===== PROVIDED DATA =====

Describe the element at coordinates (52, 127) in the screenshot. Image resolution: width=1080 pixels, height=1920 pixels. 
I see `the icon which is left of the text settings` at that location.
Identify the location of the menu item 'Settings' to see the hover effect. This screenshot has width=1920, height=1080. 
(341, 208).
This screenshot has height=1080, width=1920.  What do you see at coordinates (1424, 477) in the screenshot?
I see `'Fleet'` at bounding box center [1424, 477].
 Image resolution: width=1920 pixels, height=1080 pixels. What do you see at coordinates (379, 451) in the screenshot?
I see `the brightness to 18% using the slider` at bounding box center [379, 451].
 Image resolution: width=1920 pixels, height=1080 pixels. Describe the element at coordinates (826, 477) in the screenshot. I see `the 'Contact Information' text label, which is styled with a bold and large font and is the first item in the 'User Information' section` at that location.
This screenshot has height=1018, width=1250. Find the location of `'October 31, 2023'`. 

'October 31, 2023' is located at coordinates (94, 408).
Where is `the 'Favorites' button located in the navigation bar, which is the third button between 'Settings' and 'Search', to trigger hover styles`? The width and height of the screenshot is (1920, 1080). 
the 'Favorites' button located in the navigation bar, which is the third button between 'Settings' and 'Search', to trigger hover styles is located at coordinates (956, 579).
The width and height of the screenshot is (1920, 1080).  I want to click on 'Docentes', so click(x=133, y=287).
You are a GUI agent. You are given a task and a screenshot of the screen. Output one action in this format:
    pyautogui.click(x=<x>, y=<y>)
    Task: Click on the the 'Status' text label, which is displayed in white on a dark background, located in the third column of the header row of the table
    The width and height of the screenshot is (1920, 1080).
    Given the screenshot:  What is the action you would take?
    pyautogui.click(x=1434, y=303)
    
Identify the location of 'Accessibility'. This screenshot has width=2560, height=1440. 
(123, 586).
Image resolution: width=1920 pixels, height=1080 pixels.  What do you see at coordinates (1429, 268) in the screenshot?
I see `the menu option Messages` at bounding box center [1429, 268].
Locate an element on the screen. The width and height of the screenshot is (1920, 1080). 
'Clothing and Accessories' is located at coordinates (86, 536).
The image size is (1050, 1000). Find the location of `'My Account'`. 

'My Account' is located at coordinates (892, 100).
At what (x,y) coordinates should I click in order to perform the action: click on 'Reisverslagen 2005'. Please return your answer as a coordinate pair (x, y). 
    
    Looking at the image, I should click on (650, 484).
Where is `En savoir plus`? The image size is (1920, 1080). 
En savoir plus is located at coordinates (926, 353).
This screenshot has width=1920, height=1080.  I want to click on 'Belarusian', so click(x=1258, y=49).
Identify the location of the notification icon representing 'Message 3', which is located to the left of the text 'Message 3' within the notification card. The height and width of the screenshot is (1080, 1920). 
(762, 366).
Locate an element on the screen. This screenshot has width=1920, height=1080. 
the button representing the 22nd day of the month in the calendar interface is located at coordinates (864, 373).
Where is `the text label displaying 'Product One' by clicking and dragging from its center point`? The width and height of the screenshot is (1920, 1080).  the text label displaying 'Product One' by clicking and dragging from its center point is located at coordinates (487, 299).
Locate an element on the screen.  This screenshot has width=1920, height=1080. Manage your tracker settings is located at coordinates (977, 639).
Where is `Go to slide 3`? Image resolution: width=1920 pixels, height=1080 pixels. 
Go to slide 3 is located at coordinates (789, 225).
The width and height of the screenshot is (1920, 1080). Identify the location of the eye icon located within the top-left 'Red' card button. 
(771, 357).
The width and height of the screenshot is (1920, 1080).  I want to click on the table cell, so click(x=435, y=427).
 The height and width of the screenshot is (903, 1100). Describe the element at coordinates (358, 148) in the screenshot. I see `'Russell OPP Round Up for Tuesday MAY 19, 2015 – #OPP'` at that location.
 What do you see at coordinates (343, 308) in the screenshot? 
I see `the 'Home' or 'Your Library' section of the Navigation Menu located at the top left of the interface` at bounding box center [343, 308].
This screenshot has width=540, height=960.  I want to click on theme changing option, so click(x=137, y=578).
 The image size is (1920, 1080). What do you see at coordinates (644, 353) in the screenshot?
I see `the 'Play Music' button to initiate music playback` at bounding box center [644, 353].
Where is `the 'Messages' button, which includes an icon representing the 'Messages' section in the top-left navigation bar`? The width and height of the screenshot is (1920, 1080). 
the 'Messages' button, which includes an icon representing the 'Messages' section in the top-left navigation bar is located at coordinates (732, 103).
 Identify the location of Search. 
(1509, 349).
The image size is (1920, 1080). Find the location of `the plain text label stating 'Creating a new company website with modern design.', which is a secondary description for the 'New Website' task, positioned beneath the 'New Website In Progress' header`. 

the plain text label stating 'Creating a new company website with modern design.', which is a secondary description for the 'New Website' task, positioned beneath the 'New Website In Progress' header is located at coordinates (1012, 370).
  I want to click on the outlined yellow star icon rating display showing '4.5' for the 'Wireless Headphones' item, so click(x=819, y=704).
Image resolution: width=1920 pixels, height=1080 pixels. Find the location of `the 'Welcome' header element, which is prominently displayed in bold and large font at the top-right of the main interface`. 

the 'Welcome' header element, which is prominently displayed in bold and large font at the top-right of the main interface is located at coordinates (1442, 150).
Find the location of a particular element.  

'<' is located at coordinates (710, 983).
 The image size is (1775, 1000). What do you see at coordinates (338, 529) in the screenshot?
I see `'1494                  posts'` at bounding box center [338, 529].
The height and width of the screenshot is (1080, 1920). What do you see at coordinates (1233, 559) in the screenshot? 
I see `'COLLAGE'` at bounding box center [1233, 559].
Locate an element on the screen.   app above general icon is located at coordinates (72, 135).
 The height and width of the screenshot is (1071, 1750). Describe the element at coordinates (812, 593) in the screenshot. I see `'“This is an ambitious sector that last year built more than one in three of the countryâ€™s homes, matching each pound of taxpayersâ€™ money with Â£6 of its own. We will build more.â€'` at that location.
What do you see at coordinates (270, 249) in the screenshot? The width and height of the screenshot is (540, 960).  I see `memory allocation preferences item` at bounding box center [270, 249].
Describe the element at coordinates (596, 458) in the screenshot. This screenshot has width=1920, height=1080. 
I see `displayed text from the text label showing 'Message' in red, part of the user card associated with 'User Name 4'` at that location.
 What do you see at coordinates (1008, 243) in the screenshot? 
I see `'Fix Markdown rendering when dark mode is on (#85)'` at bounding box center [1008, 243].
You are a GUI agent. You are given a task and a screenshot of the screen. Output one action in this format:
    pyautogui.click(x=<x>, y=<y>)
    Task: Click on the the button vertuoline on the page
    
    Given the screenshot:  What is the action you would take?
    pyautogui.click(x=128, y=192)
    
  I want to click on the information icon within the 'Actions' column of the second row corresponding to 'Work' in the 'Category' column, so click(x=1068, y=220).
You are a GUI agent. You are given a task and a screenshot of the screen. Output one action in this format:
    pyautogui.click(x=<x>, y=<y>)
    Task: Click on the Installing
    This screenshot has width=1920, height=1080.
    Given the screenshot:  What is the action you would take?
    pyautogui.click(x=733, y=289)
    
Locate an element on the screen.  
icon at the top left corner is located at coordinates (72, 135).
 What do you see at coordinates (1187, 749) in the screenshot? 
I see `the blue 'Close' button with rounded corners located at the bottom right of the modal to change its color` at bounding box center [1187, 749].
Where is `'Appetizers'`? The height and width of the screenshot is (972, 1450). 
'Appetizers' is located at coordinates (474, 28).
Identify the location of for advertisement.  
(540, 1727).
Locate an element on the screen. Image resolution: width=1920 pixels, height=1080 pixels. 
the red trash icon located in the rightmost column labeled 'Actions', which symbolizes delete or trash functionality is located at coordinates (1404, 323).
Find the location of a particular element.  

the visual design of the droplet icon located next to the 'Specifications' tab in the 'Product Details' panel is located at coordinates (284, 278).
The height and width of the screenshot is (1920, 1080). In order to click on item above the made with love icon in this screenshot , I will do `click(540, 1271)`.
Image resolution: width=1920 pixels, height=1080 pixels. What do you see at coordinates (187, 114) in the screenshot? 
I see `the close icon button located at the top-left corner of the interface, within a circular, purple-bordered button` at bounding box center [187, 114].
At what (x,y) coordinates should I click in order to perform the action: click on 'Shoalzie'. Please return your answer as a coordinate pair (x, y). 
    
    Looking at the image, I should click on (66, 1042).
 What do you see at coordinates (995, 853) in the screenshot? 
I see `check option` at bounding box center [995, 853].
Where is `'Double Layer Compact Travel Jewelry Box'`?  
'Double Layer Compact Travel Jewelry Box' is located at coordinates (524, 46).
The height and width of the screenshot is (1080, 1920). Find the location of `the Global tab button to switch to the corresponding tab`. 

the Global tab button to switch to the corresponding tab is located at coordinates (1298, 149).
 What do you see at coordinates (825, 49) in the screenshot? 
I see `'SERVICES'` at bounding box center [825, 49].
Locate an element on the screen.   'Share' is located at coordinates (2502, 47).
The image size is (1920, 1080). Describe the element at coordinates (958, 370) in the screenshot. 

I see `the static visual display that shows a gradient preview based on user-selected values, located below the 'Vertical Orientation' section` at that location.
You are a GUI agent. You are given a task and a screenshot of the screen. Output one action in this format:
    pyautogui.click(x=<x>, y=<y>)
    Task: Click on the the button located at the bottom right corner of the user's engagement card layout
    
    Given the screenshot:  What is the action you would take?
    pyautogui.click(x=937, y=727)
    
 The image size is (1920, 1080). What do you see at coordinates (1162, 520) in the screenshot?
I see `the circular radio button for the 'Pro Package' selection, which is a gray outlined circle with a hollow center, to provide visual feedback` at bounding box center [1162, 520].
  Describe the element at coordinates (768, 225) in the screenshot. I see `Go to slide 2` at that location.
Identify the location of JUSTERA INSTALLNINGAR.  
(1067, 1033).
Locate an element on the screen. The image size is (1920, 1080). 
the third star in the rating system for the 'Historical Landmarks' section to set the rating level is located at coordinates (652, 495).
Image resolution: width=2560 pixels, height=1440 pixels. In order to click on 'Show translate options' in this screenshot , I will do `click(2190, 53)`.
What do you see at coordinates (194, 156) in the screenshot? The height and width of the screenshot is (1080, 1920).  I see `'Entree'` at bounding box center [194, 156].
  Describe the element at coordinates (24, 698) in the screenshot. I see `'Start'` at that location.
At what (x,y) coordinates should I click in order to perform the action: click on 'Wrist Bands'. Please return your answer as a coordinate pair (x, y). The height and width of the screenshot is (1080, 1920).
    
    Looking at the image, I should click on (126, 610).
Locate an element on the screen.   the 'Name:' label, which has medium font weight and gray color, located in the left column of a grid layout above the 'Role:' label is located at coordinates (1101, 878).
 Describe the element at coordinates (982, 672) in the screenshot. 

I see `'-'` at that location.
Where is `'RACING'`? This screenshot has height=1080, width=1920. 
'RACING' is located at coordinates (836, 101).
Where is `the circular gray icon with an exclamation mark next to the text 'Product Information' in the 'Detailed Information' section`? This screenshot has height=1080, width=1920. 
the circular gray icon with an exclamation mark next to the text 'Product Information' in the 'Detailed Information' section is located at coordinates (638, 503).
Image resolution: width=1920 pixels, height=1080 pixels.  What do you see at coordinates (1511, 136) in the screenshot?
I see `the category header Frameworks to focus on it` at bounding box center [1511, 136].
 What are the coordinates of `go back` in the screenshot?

=====

EXERCISE: Copy the part of the listing that opens with the line containing "The height and width of the screenshot is (1080, 1920). Find" and closes with the line containing "center [825, 49].", without any changes.

RESULT:
The height and width of the screenshot is (1080, 1920). Find the location of `the Global tab button to switch to the corresponding tab`. 

the Global tab button to switch to the corresponding tab is located at coordinates (1298, 149).
 What do you see at coordinates (825, 49) in the screenshot? 
I see `'SERVICES'` at bounding box center [825, 49].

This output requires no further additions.